First I will dispassionately tell you the choice of material. They enacted two pieces of scripture. One was Mary meeting her cousin Elizabeth. The other was Elizabeth and Zechariah.

Next I will say the good things that I can about their performance. "They were clothed. "

Now I will say what I would have said if asked my opinion. "I am certainly not in their league.", "Never in my entire life could I produce anything of this quality.", and "Words fail me."

During the first piece with Mary and Elizabeth, the woman portraying Mary would recite a piece of scripture, (always facing the congregation and never relating to her fellow actor) then stop for long enough to wonder if she was all finished, then start again. I found it an interesting choice to portray Mary as a narcoleptic. The woman portraying Elizabeth did the Celine Dion chest thump on her belly when saying "the baby leapt in my womb.....", which in real life would have likely rendered John the Baptist deaf as a post. When Mary was speaking without relating to Elizabeth, Elizabeth plastered a frozen look of rapture on her face. We used to call this "mugging".

The second piece was....well...um....here's where words fail me. Zechariah and Elizabeth re-entered with Elizabeth now carrying what looked like a football wrapped in a blanket. She wore the same plastered look of rapture. The actor portraying Zechariah started in strong with his first sentence. Then stopped cold. After a couple, er, ums, hehs, he would paw at the "baby's" blanket, obviously looking for lines that must have been hidden in there. Elizabeth's rapturous mug started to look strained the 4th or 5th time Zechariah pawed at the "baby" for his words. After awhile it kinda looked like he might be drunk. I had to cover my face, it was too painful to watch. It was the kind of awful bad that makes you feel sorry for the actors and want to go up, take them by the hand and lead them offstage with "Oh, honey, you need to stop before you hurt yourself any more." In Covenant Players we called this kind of really bad scripture enactment "bathrobe drama."

During this debacle my mom leaned over to me and said "I thought they were supposed to be pros?" She and I whispered some choice comments back and forth.

At the end of the program the director of this group was introduced as "our colleague." He is a man of remarkable girth. In a church consisting of mostly conservative families and older folks he has chosen a costume of black jeans, black long-sleeved t-shirt and a black beret to cover his bald pate. The only other color were his athletic shoes. They were white. Once. Very "artsy."

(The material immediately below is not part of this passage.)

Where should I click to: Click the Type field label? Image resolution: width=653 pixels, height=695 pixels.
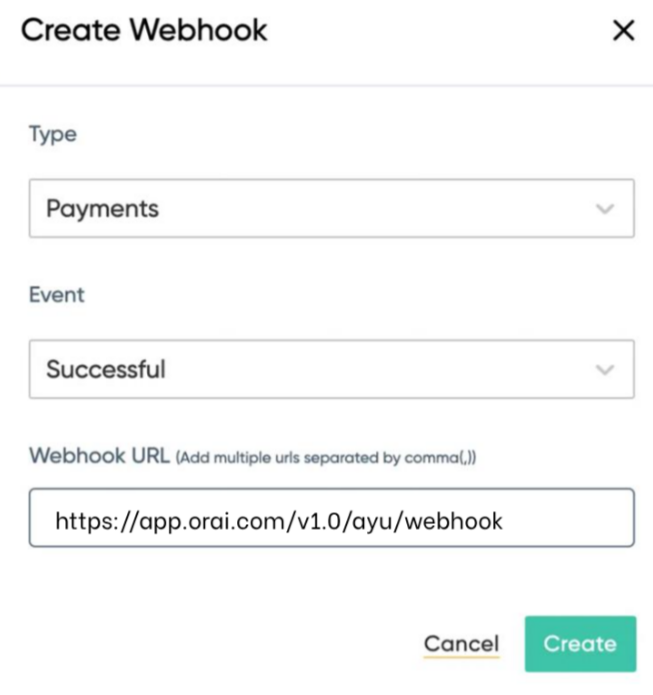pyautogui.click(x=53, y=135)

When the program was over and we stood to leave, who do you imagine was sitting right behind us? That's right, the head pastor and his wife. My mom said she hoped they heard her comments. God bless her!

The kids were wonderful. I pray that next year we'll find ourselves in a church that will inspire an inversely proportional mention of wonderful to "Egad".

The next day, while at Trader Joe's, I ran into another friend from this church. She had not attended the performance but told me she had heard plenty about the drama and how wretched it was.

As a curious P.S. a few days later my mom and I were visiting a local business we enjoy. The proprietor there knows most of what happens in this small burb of L.A. She said she knew of a woman who works as a T.V. anchor at a local T.V. station who this very drama group is always calling asking to perform with them in the church. She does not have to pay the dues to join them. In fact, they would have to pay her to perform with them.

I considered this an early Christmas present from Jesus. I will now exit this place laughing as I shake the dust from my feet.

10 comments:

cheesehead said...

I'm snickering on your behalf...

zorra said...

me too, tee hee and *snirk*

David G. said...

That speaker up there looks like a Klipsch Horn and frankly I wouldn't mind a set of those myself, for Christmas.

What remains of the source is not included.